- Input data:
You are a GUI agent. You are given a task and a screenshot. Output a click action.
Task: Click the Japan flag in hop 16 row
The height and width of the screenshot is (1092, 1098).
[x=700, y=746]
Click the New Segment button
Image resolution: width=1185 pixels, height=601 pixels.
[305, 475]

- Exercise aim: Find the line that contains "The height and" in the listing above. Retype it and every line after it up to the last, exactly, and nothing else.

- Problem solution:
The height and width of the screenshot is (1092, 1098).
[x=700, y=746]
Click the New Segment button
Image resolution: width=1185 pixels, height=601 pixels.
[305, 475]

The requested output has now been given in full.